Die Polizei hatte über 100 Einsätze weniger als 2009. Aber es gab auch schwere Fälle von Gewalt.

Düsseldorf. Ein verhältnismäßig friedliches Altweiber hat Düsseldorf nach der Bilanz der Polizei erlebt. Im vergangenen Jahr hatte es zwischen 7 Uhr am Donnerstagmorgen und 7 Uhr am Freitag 768 Einsätze gegeben. In diesem Jahr waren es mit einer Gesamtzahl von 663 Einsätzen über 100 weniger. Die Zahl der Schlägereien ging von 30 auf 16 zurück. Entsprechend wurden weniger Menschen verletzt: 99 Feiernde wurden von den Hilfskräften behandelt. 2009 waren es 197.

Dabei war in der Altstadt nicht weniger los als im vergangenen Jahr. "Das kalte Wetter hatte keine Auswirkungen", sagt der Leitende Polizeidirektor Hans-Dieter Höhbusch. "Aber wir müssen den Jecken ein Lob aussprechen: Die Stimmung war fröhlich, freundlich - ein gelungener Start in den Straßenkarneval."

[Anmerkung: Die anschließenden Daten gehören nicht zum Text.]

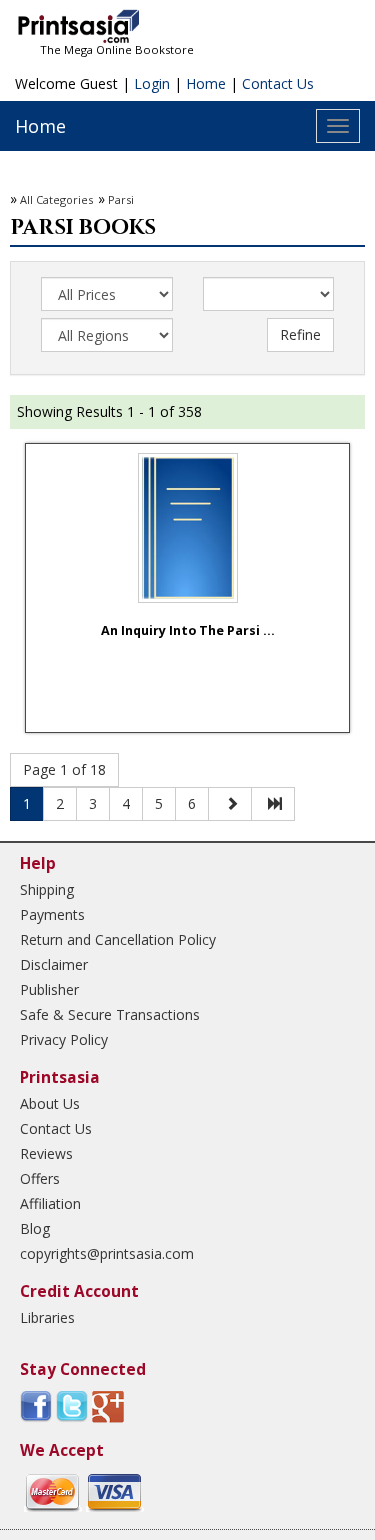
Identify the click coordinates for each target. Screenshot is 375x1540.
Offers (40, 1178)
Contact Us (278, 83)
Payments (52, 914)
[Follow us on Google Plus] (108, 1405)
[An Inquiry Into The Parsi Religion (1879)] (188, 528)
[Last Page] (273, 804)
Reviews (46, 1153)
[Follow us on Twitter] (72, 1405)
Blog (35, 1228)
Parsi (121, 199)
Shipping (47, 889)
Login (152, 83)
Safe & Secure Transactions (110, 1014)
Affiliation (50, 1203)
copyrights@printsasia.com (107, 1253)
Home (206, 83)
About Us (50, 1103)
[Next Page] (230, 804)
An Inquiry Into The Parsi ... (188, 630)
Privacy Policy (64, 1039)
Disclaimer (54, 964)
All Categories (56, 199)
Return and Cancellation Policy (118, 939)
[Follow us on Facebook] (36, 1405)
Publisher (49, 989)
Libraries (47, 1317)
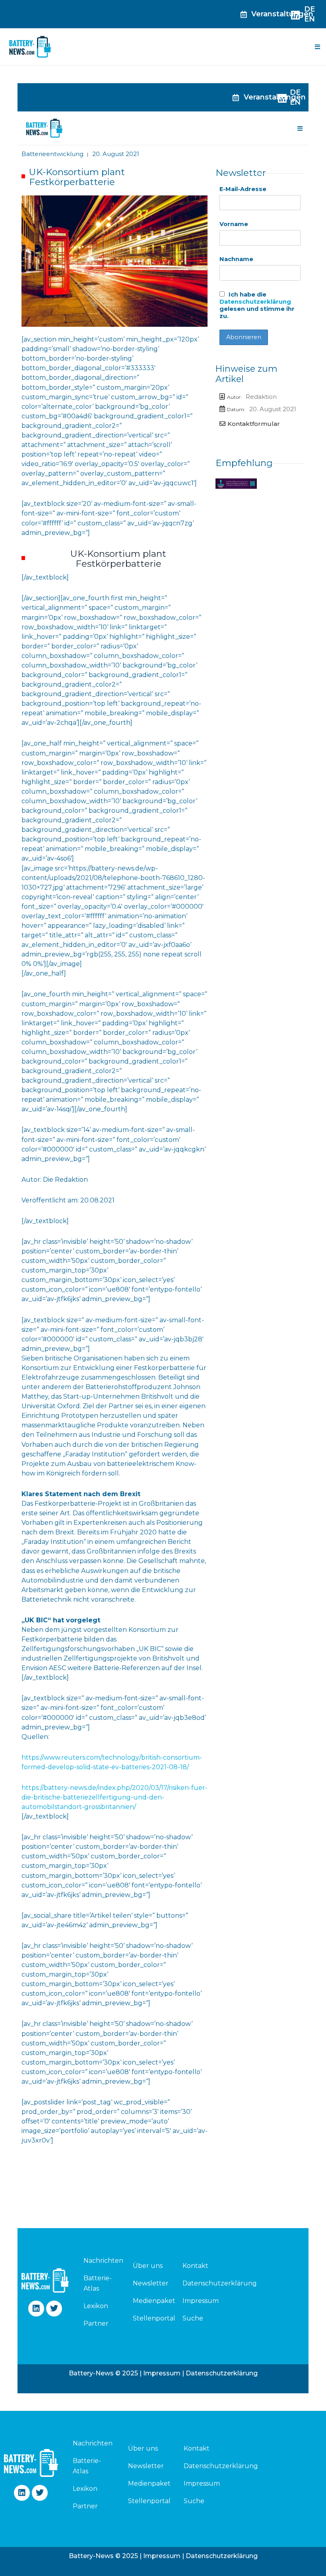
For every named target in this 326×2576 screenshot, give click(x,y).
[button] (317, 47)
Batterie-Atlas (97, 2283)
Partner (96, 2323)
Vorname (233, 224)
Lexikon (95, 2306)
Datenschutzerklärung (255, 301)
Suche (192, 2318)
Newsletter (151, 2283)
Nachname (236, 259)
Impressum (200, 2301)
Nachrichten (98, 2260)
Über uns (148, 2266)
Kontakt (195, 2266)
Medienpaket (154, 2301)
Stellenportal (154, 2318)
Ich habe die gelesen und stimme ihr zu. (257, 305)
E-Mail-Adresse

Allerdings wurden drei Menschen mit Flaschen vorsätzlich schwer verletzt. Höhbusch schildert einen Fall aus einer Altstadtkneipe: "Da standen zwei Männer am Tresen, haben sich zunächst nett unterhalten. Dann aber gerieten sie in Streit - und ohne Vorwarnung nahm einer von beiden eine Flasche vom Tresen und schlug sie dem anderen über den Kopf." Als die Türsteher ihn an die Luft setzten, habe der Mann dann noch mit einem Glas geworfen und eine Frau an der Lippe getroffen. Das sorgt die Polizei: Die Einsatzzahl nimmt zwar ab, die Schwere der Taten aber zu. Höhbusch: "Dort, wo es aggressiv wurde, war es immer noch eine Schippe mehr als im letzten Jahr." Es gab 15 Festnahmen, von den 23Personen im Gewahrsam waren acht erst 17 Jahre alt.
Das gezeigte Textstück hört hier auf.